La giunta comunale di San Felice Circeo ha deliberato l’affidamento d’incarico agli avvocati Ugo Petronio ed Elena Provenzani per una ricognizione storica-giuridica utile ad intercettare la soluzione per liberare i terreni comunali dal diritto di livello vantati dagli eredi Aguet e Blanc e altri. Un problema che investe anche numerosi cittadini e proprietari di immobili ricadenti per lo più nel centro storico del Circeo. Lo studio chiesto ai professionisti potrà tornare utile anche ai cittadini, tant’è che gli avvocati incaricati si sono già resi disponibili a incontrare tutti gli interessati, per esaminare le singole problematiche legate ai livelli baronali e suggerire le possibili soluzioni anche sulla base delle risultanze degli studi che saranno effettuati per conto del Comune di San Felice Circeo.

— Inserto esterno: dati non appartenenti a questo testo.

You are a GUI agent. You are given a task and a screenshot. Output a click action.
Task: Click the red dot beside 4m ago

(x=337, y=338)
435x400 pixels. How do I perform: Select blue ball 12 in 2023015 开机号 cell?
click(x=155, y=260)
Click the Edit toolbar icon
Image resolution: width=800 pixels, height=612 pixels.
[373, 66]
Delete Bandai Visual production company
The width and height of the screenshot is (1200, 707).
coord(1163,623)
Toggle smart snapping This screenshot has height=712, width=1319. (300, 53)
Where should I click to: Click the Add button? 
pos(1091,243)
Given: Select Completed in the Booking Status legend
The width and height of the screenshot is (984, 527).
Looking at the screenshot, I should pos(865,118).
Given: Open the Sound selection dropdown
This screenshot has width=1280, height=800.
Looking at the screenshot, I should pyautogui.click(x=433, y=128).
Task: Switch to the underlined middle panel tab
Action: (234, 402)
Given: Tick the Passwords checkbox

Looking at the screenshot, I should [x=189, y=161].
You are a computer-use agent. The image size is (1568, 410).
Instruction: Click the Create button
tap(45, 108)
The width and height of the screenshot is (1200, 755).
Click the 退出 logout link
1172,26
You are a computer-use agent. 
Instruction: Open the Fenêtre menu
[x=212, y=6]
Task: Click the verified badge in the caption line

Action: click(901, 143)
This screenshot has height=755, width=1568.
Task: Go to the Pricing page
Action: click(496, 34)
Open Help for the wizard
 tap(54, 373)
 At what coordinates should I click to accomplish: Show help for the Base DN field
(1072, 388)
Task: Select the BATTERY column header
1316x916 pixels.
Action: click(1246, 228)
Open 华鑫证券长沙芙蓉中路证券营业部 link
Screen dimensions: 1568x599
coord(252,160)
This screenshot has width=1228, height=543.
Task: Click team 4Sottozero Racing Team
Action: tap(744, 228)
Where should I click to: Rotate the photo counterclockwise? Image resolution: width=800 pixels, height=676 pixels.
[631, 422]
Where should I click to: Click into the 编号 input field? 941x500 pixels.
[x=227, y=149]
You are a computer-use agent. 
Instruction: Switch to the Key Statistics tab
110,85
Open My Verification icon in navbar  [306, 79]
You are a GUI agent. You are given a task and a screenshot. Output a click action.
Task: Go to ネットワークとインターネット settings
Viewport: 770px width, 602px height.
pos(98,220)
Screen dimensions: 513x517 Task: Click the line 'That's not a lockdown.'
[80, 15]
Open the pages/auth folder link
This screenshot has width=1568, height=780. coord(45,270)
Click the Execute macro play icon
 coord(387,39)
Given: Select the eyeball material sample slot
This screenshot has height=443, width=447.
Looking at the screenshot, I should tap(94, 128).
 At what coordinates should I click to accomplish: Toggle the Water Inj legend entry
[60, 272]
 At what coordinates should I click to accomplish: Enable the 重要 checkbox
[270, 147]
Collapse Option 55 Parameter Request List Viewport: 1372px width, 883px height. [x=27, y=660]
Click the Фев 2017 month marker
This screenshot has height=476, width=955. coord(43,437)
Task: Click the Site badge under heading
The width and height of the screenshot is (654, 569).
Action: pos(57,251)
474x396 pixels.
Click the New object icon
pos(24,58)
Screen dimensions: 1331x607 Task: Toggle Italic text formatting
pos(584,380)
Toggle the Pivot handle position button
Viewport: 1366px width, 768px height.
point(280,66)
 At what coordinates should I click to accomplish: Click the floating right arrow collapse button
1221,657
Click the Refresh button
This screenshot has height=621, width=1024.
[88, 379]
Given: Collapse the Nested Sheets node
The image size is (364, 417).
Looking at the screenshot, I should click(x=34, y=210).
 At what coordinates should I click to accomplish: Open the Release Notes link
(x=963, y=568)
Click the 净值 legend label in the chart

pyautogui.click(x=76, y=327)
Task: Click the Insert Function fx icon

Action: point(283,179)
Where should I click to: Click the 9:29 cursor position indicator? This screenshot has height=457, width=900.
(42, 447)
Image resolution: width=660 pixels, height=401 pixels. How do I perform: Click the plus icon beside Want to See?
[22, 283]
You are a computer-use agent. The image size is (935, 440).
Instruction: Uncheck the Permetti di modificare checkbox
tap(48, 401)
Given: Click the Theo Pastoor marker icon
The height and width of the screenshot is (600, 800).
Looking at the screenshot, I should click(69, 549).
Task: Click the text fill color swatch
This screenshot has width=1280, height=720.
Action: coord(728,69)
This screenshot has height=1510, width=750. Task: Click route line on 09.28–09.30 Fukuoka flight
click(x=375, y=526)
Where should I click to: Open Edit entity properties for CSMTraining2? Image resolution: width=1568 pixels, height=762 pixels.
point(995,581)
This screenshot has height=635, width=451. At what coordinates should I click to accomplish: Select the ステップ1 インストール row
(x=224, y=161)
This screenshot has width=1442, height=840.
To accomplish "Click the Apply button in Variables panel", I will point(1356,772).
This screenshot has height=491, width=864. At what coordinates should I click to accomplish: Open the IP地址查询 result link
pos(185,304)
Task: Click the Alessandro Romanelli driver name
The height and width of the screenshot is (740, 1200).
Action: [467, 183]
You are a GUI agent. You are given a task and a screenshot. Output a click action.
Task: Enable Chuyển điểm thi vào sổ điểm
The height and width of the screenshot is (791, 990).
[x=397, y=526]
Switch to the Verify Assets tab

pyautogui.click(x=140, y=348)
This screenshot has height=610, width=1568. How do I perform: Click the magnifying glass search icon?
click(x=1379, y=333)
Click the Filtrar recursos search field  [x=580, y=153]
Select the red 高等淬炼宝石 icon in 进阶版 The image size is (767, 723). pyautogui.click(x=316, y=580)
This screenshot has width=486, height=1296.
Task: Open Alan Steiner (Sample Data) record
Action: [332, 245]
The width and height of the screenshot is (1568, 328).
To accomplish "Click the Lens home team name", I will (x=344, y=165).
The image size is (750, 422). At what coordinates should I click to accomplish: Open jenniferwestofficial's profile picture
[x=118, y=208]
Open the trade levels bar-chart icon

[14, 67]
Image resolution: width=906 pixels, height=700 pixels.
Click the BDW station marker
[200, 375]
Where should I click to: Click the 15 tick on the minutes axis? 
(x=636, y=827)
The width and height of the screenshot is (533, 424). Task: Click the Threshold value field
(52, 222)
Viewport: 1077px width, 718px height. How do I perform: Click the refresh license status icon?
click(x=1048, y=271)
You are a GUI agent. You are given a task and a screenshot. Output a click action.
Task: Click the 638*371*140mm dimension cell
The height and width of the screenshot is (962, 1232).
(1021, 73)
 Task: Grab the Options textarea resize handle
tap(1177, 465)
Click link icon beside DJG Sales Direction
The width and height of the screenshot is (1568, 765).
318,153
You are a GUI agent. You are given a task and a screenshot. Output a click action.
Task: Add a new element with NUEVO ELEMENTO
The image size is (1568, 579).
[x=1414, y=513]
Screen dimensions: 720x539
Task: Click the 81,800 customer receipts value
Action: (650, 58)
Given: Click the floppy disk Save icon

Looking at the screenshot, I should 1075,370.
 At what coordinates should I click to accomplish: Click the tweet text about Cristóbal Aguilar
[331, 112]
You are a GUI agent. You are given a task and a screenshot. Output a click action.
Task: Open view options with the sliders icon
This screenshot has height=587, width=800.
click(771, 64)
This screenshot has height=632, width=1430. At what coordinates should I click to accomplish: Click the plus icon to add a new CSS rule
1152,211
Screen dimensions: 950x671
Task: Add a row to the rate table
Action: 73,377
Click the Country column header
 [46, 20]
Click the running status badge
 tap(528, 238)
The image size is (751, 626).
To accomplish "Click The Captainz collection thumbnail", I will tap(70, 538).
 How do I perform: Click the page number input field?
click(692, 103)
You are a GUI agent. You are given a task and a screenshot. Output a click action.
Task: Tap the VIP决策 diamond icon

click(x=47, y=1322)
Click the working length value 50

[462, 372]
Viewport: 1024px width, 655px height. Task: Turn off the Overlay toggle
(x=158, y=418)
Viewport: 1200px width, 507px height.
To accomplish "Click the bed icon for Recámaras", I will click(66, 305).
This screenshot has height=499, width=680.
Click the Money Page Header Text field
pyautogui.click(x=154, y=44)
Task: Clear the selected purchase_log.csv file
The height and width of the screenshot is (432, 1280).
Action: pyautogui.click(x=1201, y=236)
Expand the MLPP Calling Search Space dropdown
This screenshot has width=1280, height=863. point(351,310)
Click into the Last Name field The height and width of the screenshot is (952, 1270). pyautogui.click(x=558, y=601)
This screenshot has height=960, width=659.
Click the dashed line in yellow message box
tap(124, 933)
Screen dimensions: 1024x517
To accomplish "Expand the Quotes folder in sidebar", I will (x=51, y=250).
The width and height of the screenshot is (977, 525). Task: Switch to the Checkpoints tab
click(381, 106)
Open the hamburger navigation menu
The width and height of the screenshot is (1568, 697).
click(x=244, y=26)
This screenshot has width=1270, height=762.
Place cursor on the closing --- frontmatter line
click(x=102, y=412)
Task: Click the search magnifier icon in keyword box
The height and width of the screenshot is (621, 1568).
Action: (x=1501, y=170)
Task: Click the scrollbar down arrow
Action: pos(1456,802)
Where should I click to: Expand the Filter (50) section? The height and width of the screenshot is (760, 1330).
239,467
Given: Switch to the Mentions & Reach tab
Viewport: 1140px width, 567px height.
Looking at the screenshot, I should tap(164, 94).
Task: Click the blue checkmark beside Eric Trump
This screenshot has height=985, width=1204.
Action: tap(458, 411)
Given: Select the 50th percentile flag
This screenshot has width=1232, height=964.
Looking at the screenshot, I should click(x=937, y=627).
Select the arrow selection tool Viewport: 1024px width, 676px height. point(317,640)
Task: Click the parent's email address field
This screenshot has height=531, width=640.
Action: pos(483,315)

Si tratta di “una materia complessa – spiega una nota stampa dell’amministrazione comunale guidata dal sindaco Giuseppe Schiboni – che investe una ampia estensione territoriale di San Felice Circeo e che ha portato gli eredi a presentare denunce di successione di morte riguardanti beni immobili (urbani e rustici), terreni (in parte agricoli e in parte edificati da terzi) e quasi la totalità degli edifici del Centro storico. Successioni che rendono gravi incertezze sul regime giuridico e sui limiti dei diritti di godimento di terreni e immobili, nonché sul loro esercizio, tra cui quelli del comune di San Felice Circeo proprietario di numerosi terreni, anche edificati, su cui i suddetti soggetti privati pretendono la titolarità dei cosiddetti “livelli baronali”, avendone già ottenuta la trascrizione in catasto. Una materia quella dei ‘livelli baronali’ fortemente specialistica e di difficile interpretazione, trattandosi di rapporto agrario di origine medioevale di tanto complessa quanto incerta ricostruzione storica e giuridica e certamente ormai desueta. I professionisti individuati dalla Giunta Comunale avranno inizialmente il compito di avviare uno studio e una ricognizione dei terreni di proprietà comunale affinché in conseguenza dei diritti di livello vantati dagli eredi Aguet e Blanc o altri potranno anche suggerire un eventuale ricorso a un’azione legale nelle sedi giudiziarie. Per l’incarico attribuito i professionisti si sono anche resi disponibili ad incontrare i cittadini interessati, per esaminare le singole problematiche sull’argomento in questione e suggerire le possibili soluzioni anche sulla base delle risultanze degli studi che saranno effettuati per conto del Comune di San Felice Circeo. Cittadini, che per vedere riconosciuti i propri diritti dovranno, così come già avviato dal Comune di San Felice Circeo, sostenere a proprie cure e spese eventuali azioni giudiziarie per far cessare il gravame sulle singole proprietà”.
“Difendere le ragioni del comune e dei propri cittadini – ha spiegato Schiboni – è uno dei principi di questa amministrazione nel preciso obiettivo di chiarire definitivamente la questione dei livelli baronali e per trovare le possibili e definitive soluzioni per rendere liberi i terreni dai vincoli di storica memoria e che non hanno più ragione di esistere”.